In 2019, Maya Stein visited Belfast to attend the Belfast Poetry Festival. Four years later, she is assuming an honorary city position dedicated entirely to poetry.
Stein and her wife, Amy Tingle, moved to Northport four months after the 2019 visit.
“We just couldn’t believe that this little town had both a poetry festival and this poet laureate position,” Stein said.
Stein was named Belfast’s poet laureate on Tuesday at the Belfast City Council meeting in a unanimous vote. She was also chosen unanimously by the selection committee. She replaces Judy Kaber, who just completed her two year term.
“As poet laureate, I have had the privilege and pleasure of working with a lot of poets in town,” Kaber said, recounting the poetry readings, workshops and other events that had to be held remotely during the early part of her term due to the COVID-19 pandemic.
Last year the Belfast Poetry Festival was held in person for the first time since 2019.
Stein, who last lived in northern New Jersey, wants to bring poetry into the everyday lives of locals.
“I call myself a ninja poet. And what that means is poetry in unexpected places,” Stein said Tuesday.
In an interview Wednesday, she talked about bringing poetry to people.
“I think my focus is to reach people who don’t necessarily look for literary events in their lives,” Stein said.
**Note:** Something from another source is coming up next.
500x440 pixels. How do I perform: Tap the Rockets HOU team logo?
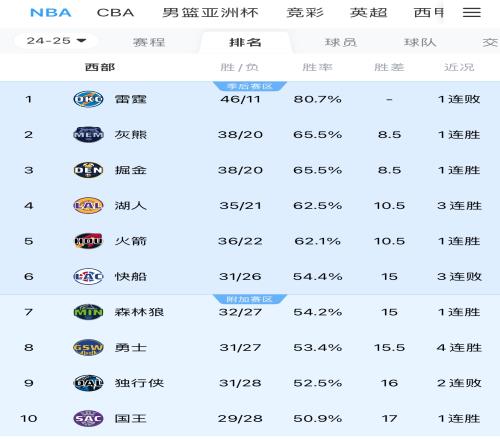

She’s already dreaming up ways to help people experience poetry in their everyday lives, such as having a poet in residence at an unexpected place like a local grocery store.
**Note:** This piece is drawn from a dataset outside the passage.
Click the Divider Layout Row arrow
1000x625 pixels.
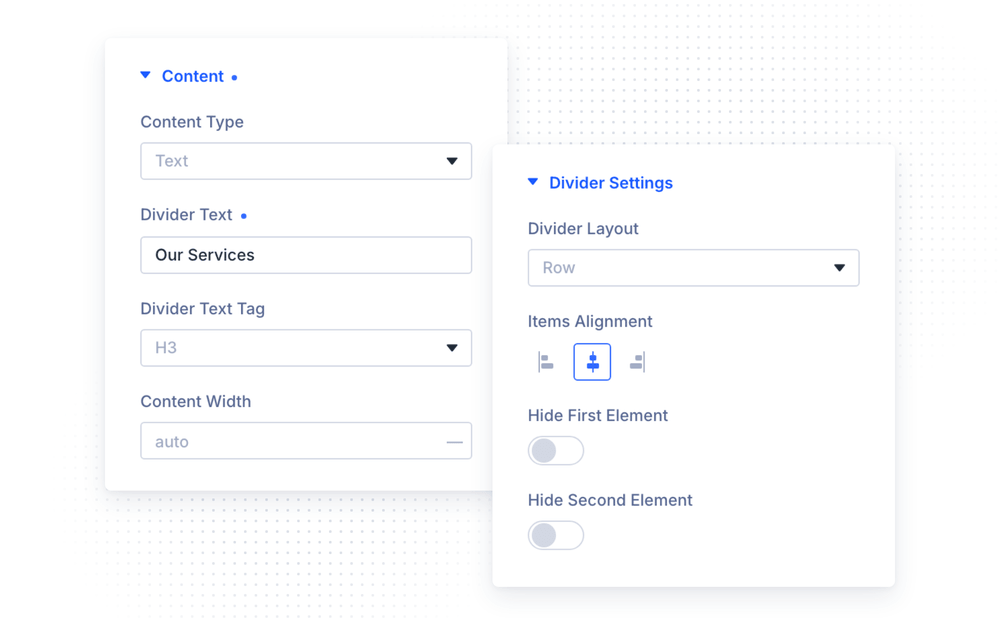(839, 268)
“My hope is to really think outside the regular traditional venues where people would experience poetry,” Stein said. “I think it’s really vital in order to really connect with poetry that we experience it in our everyday life.”
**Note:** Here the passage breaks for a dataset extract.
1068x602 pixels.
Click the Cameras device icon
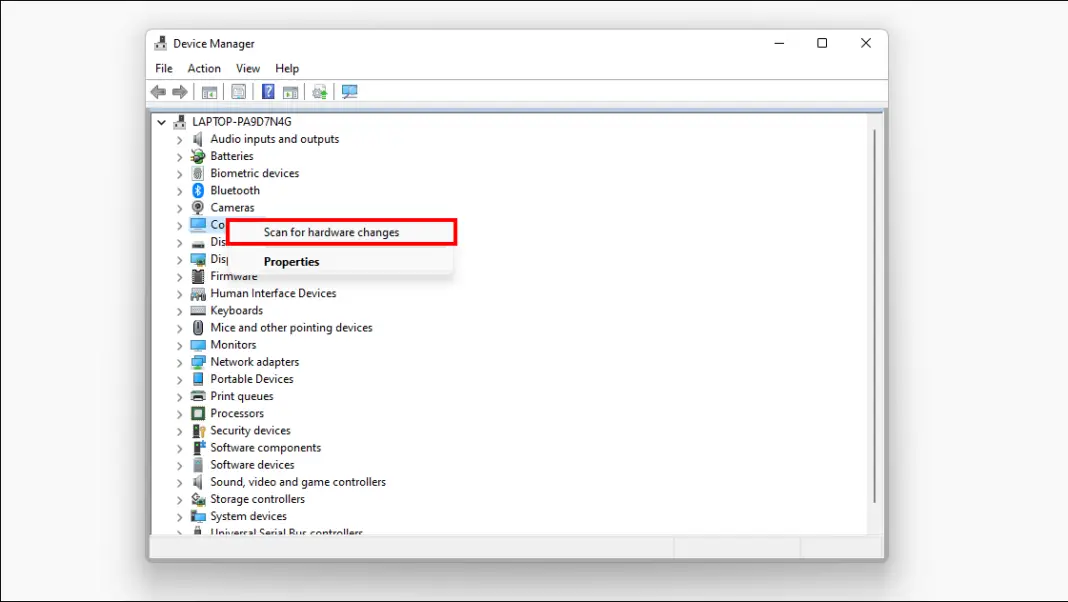[196, 207]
Belfast has had an official poet laureate since 2007. But the tradition dates back several years earlier when then-Mayor Mike Hurley, now a city councilor, was approached by poet Bern Porter, who said the city needed one. Hurley told Porter he was it. But when Porter died in 2004, Hurley found the city without a poet laureate and wanted to change that so he named Bob Ryan to succeed him.
“It was very casual in the beginning,” Hurley said.
In 2005, at the city’s first Belfast Poetry Festival, Hurley named Elizabeth Garber as poet laureate. But it wasn’t until 2007 that the position became official. Now, a committee reviews applications before selecting a candidate that the City Council must affirm. The position lasts for two years and is a volunteer.
Hurley is happy with the legacy of poet laureates in the city that began with a rogue move.
“A few years ago, I did a Pecha Kucha [presentation] on being a community arsonist, and the mark of any good arsonist is when you start a fire it keeps going. And I look at the poet thing as wonderful because it was an idea, I started it and it took off on its own,” Hurley said.
As for Stein, Hurley couldn’t say enough things.
“She’s a terrific person. …I’ve known her the whole time she’s lived in Belfast. Just a really impressive human being,” Hurley said.